### INPUT DATA ###

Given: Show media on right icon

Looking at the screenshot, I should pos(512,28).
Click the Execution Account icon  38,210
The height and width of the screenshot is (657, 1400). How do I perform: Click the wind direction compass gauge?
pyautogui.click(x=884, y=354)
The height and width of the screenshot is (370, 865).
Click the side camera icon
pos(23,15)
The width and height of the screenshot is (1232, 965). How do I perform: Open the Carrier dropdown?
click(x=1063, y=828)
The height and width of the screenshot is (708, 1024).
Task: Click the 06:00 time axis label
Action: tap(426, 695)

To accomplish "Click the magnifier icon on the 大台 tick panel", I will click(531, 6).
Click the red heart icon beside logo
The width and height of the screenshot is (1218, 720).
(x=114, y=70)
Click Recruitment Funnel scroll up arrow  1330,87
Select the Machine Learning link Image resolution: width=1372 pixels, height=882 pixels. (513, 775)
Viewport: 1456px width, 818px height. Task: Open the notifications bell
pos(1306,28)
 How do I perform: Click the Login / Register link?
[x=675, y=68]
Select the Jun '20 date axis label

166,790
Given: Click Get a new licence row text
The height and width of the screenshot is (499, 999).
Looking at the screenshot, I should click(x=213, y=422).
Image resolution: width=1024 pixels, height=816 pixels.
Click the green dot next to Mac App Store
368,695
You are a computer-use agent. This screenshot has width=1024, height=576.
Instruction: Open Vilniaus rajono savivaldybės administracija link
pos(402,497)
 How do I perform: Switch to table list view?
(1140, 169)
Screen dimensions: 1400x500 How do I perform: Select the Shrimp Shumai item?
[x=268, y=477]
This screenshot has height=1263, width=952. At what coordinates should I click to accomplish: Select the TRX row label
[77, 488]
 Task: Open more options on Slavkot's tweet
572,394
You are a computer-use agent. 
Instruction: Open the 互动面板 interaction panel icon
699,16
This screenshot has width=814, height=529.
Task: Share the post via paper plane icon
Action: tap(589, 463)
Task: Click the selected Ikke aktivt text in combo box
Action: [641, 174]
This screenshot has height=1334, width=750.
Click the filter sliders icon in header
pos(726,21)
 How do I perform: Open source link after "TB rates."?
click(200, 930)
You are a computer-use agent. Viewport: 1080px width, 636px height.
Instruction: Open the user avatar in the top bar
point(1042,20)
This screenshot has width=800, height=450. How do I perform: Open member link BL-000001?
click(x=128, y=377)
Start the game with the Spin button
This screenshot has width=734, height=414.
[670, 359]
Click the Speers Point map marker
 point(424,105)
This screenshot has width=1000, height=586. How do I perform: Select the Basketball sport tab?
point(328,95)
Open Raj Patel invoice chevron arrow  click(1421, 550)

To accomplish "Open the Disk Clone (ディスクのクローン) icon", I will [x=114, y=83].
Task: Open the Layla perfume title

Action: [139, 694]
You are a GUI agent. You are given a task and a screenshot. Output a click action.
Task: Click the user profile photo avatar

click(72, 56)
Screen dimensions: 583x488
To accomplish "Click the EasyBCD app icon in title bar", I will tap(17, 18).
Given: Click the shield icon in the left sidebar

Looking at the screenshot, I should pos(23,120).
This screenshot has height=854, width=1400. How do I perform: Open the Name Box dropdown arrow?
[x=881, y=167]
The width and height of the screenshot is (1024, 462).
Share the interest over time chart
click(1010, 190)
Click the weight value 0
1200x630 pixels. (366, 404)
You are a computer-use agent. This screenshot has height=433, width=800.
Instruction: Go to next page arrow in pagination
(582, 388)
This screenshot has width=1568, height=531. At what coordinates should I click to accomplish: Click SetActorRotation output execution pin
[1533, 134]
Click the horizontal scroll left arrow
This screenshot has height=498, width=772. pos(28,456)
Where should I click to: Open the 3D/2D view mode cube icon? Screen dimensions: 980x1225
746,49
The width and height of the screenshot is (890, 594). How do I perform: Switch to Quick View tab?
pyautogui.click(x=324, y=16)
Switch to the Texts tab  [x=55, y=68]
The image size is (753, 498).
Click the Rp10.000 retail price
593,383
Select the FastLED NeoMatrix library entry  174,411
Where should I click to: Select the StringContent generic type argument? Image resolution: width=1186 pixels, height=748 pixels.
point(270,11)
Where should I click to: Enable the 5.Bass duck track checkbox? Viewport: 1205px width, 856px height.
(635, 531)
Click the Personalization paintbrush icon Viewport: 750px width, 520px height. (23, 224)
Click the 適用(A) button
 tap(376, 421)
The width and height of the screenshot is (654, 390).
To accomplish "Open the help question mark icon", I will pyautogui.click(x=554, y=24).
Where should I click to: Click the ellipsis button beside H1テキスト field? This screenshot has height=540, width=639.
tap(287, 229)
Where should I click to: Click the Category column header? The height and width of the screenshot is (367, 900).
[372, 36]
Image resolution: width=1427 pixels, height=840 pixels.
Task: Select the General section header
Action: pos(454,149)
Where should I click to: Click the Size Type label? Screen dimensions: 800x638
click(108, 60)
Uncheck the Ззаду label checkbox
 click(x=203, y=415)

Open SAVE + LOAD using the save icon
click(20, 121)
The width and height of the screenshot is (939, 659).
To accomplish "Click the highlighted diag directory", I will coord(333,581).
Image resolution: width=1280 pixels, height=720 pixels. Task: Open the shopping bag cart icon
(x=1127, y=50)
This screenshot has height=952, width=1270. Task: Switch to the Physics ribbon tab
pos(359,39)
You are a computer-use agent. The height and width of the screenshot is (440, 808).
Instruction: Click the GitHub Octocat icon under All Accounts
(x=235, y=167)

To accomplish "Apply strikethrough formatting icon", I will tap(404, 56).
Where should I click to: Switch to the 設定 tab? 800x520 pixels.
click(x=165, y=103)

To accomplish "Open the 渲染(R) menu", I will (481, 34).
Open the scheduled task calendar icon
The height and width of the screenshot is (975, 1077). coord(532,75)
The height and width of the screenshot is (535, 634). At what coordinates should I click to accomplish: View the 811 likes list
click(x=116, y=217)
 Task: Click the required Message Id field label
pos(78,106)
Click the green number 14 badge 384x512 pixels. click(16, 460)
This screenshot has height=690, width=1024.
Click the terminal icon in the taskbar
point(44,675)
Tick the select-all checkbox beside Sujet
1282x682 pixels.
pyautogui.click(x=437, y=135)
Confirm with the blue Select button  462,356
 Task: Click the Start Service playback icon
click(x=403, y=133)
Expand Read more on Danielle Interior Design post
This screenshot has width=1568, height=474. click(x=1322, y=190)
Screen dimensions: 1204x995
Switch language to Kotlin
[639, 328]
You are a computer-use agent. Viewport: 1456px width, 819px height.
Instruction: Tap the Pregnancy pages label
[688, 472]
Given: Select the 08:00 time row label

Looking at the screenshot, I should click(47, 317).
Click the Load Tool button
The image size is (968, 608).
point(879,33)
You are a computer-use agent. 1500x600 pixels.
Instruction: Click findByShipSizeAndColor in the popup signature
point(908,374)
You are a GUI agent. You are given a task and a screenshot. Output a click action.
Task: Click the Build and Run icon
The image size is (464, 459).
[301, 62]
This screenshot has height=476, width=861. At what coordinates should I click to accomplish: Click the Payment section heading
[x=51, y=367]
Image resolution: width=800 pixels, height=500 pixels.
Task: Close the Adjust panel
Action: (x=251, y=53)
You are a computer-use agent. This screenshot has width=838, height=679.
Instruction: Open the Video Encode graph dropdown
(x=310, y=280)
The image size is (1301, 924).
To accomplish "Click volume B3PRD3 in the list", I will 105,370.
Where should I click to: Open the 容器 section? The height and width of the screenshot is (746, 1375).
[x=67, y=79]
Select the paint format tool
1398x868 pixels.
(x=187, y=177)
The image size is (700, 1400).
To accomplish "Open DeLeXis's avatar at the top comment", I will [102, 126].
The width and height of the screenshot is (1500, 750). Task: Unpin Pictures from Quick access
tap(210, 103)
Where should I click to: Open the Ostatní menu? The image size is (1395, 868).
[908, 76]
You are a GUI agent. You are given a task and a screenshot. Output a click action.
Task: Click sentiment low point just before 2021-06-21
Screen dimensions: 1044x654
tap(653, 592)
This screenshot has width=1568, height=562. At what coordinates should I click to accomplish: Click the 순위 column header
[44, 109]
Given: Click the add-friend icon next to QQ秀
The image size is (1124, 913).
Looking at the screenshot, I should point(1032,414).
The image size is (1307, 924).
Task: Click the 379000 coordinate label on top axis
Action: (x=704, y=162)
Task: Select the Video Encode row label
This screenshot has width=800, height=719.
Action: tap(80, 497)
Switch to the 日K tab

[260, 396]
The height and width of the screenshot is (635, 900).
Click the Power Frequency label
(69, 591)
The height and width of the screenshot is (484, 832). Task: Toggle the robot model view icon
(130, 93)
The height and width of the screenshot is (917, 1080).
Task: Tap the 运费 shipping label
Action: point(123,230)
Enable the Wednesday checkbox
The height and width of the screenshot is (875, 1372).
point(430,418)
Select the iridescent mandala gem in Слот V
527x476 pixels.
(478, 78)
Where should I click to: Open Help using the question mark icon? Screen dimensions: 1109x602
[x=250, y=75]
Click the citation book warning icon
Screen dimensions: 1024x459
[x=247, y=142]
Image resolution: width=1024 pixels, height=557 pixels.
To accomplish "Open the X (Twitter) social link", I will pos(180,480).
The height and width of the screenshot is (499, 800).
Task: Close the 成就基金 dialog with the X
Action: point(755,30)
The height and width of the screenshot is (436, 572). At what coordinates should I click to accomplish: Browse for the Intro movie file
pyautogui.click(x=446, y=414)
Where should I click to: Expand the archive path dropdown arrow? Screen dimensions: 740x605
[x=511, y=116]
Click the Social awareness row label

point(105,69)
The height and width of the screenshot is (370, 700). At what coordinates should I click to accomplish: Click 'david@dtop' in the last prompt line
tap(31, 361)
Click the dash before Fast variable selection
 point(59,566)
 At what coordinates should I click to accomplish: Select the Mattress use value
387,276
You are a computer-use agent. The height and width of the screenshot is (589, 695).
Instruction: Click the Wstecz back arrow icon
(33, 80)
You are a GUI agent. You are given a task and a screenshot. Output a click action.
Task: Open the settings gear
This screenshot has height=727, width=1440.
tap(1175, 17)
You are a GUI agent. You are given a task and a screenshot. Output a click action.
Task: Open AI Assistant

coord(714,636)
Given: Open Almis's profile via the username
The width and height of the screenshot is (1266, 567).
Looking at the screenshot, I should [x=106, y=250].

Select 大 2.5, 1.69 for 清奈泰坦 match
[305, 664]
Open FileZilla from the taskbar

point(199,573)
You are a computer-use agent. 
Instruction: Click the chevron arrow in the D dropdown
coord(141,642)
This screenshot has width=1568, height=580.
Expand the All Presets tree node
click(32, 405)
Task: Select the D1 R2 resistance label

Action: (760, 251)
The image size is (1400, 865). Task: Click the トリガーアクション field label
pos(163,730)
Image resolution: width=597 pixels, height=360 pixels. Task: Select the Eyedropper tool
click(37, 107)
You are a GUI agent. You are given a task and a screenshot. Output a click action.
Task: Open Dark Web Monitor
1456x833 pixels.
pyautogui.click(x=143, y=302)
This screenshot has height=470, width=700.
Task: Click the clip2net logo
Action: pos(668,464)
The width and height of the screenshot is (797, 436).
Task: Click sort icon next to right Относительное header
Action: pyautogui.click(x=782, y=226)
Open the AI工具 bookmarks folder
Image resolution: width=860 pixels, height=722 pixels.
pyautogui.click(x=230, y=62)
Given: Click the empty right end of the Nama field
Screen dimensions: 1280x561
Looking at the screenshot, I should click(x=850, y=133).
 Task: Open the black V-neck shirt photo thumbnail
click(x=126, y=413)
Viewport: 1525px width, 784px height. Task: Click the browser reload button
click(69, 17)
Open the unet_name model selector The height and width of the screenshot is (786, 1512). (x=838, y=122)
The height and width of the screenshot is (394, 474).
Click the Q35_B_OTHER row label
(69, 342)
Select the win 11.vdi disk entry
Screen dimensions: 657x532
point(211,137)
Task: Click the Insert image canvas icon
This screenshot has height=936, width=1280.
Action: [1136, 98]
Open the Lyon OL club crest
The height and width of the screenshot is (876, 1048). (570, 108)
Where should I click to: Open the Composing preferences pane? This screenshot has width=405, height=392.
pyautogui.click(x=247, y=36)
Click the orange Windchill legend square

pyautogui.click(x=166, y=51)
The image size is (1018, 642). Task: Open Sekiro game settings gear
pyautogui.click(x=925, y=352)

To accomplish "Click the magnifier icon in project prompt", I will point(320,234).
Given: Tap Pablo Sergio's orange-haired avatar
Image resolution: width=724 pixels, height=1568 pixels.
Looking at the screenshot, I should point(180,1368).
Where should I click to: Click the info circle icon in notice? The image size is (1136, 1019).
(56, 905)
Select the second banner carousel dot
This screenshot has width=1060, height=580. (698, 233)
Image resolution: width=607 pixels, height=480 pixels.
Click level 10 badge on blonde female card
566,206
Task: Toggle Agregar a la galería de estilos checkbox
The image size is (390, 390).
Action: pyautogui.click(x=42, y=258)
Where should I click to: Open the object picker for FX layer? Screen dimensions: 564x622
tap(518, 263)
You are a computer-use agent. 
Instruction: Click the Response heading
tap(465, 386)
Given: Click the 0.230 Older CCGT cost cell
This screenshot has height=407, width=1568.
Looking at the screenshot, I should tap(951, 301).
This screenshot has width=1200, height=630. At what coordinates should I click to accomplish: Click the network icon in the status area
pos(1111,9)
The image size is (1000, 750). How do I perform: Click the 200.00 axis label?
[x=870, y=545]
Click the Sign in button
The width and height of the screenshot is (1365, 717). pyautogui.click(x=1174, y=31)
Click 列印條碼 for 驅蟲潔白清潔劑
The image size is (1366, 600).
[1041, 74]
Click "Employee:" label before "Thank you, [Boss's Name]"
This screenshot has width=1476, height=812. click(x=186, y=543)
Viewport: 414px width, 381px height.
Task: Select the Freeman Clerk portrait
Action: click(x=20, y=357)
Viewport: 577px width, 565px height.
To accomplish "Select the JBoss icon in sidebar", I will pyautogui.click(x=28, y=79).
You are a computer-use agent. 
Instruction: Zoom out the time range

###

● **EXERCISE DESCRIPTION**: Where a line of the data contains the string "computer", include it in a count, and state that count alone.

● **EXERCISE RESULT**: 12